The New England Coral Canyons and Seamounts area, a pristine hotspot of diverse and fragile wildlife and habitats, is deeply deserving of this designation, and we urge you to employ your authority under the Antiquities Act to protect this area. We recommend that the new national monument encompass the area outlined in the enclosed map, including eight canyons, five of which are named (Oceanographer, Gilbert, Lydonia, Nygren and Heezen) and four seamounts (Bear, Physalia, Retriever and Mytilus). Scientists with New England's most respected aquariums have done an in-depth analysis that demonstrates that the area outlined on the map deserves this kind of protection from the water surface to the sea floor.
This area is just as precious as any national park, and its riches just as priceless. The reasons to designate it as a monument are clear, including the following:
- Protect countless species from irreversible damage. Many of the species in the proposed monument are highly sensitive to human activity. A monument designation would protect this part of the ocean from human intrusions that disturb marine life. This area may be relatively unexploited now, but advances in technology make it increasingly likely that commercial efforts could reach these highly vulnerable ecosystems.
- Help make the ocean more resilient to climate change and ocean acidification. As ocean waters warm and become more acidic due to their absorption of the increased carbon dioxide in the atmosphere, the biology for many plants and animals is disrupted. Limiting human intrusion in areas of the Atlantic Ocean will bolster the strength and resilience of species living there, helping them survive impending ocean acidification and warming. A healthier and more robust Atlantic ecosystem also helps ensure more productive fisheries overall.
- Support economic activity that depends on healthy oceans. Tens of thousands of people in our state and region are employed in the recreation and tourism sectors, including whale watching and seabird viewing. Designation of the monument will support these important contributors to our region’s economy. At the same time, designation of this monument will curtail few current fishing practices, as relatively little seafood is caught in this area.

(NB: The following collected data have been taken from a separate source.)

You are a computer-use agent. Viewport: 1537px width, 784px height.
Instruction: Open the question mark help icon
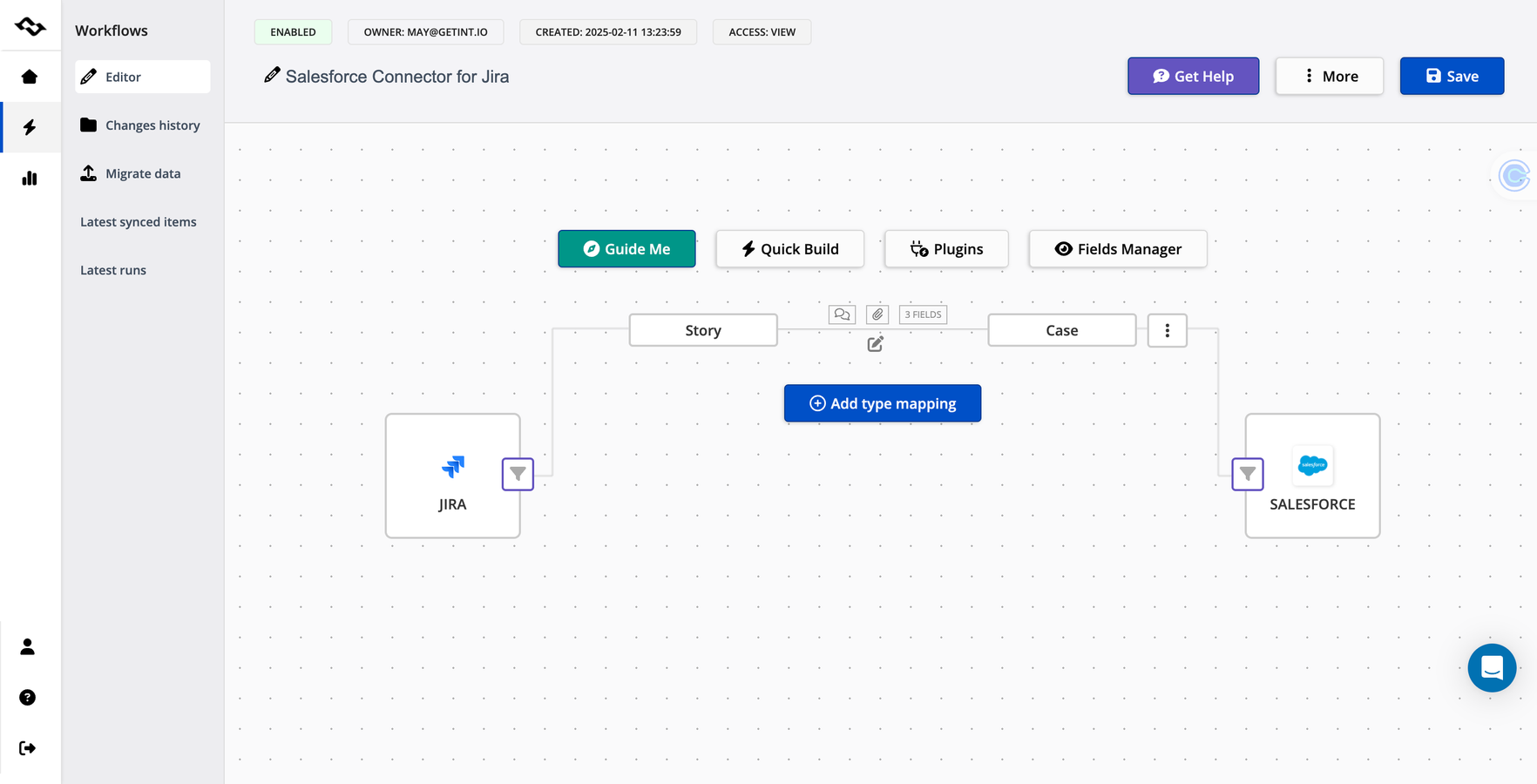click(x=28, y=697)
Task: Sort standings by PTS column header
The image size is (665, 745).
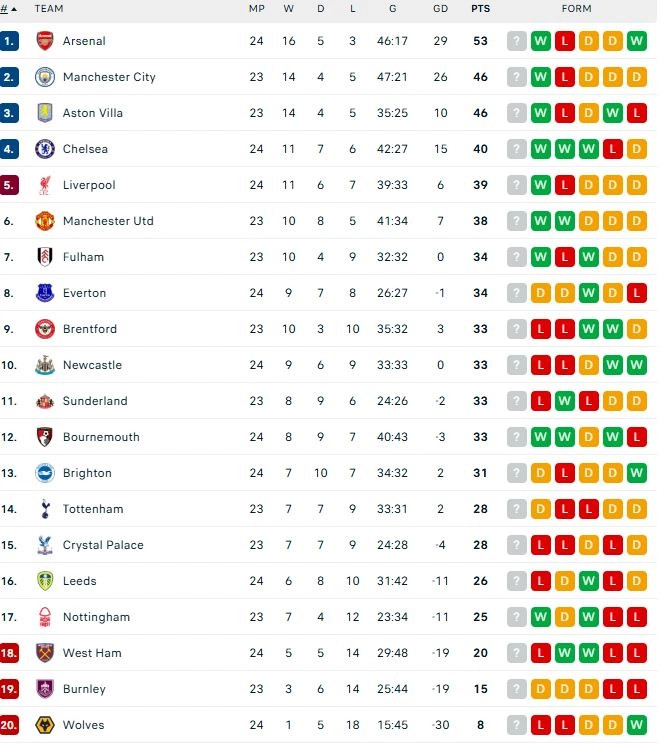Action: (480, 9)
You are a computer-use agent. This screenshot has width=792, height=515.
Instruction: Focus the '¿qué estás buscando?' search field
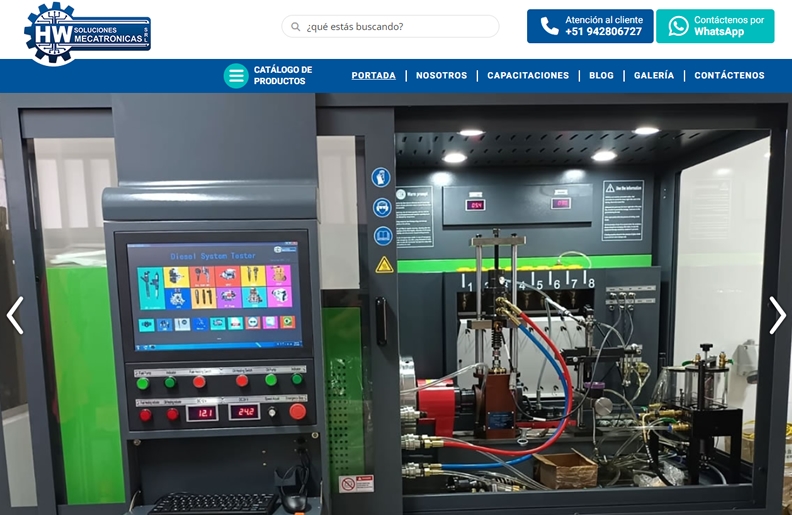pos(395,27)
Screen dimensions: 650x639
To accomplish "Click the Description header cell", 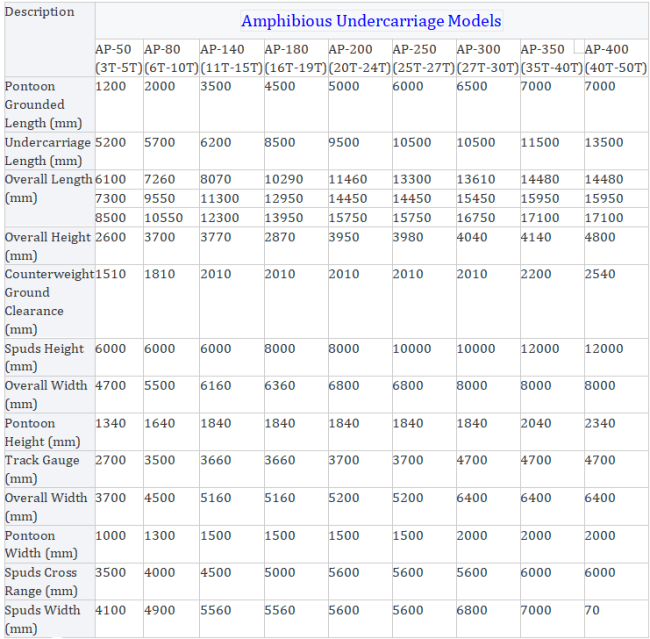I will 39,12.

- Advance science and research. Important institutions in our state and region – including the University of Connecticut, the Mystic Aquarium, the New England Aquarium, and the Maritime Aquarium at Norwalk – have identified numerous scientific research and educational opportunities within the living marine laboratories of the proposed monument area. These institutions will use new materials and knowledge gained from studying the monument to educate the students and residents of our state and the region about the value of the deep ocean.
- Preserve natural history. A monument designation would ensure this natural treasure is around for future generations to enjoy, appreciate and study.

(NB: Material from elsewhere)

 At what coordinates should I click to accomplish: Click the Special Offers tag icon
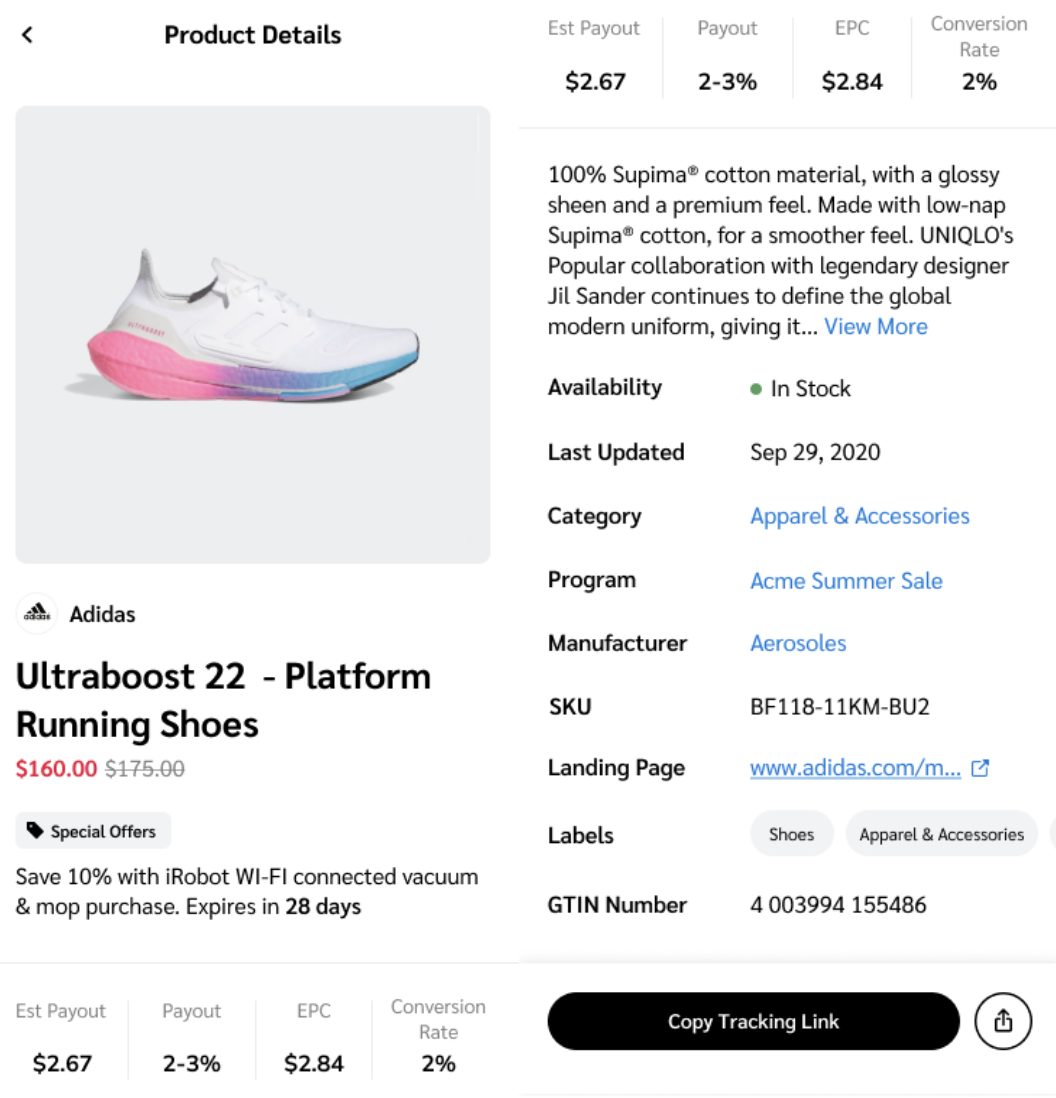click(35, 831)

You have been a leader in protecting marine environments, including taking a similar step to expand a marine monument in the Pacific Ocean. The time has come to create a monument in the Atlantic. We are joined by thousands of Connecticut residents, over 100 regional businesses, nearly 150 marine scientists, dozens of religious leaders, and major environmental organizations in our request. There is no better time than this year – the 100th anniversary of our national park system – to establish another “blue park” and cement your legacy as a champion of environmental and historic preservation both on land and at sea.
We appreciate your consideration of this request.